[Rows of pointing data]
* * *
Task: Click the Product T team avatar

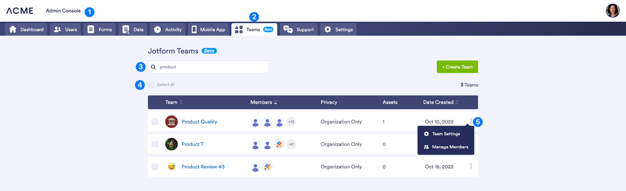Action: coord(171,144)
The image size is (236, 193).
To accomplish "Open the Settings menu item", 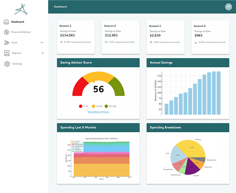I will [17, 64].
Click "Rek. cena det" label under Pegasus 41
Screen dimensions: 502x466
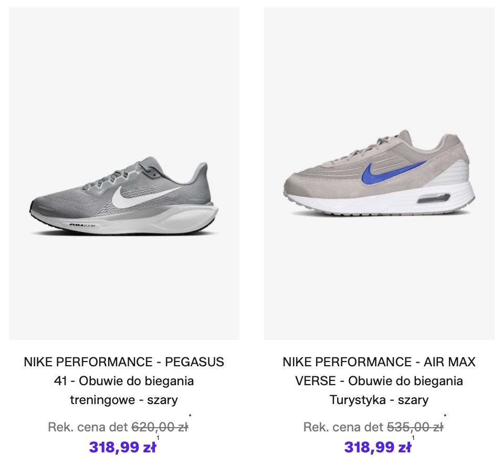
* * *
# EXERCISE BRIEF:
Find each line in the items above that includes the word "Click". Copy every one of those lines.

# RESPONSE TO THE EXERCISE:
Task: Click the Product T team avatar
Click "Rek. cena det" label under Pegasus 41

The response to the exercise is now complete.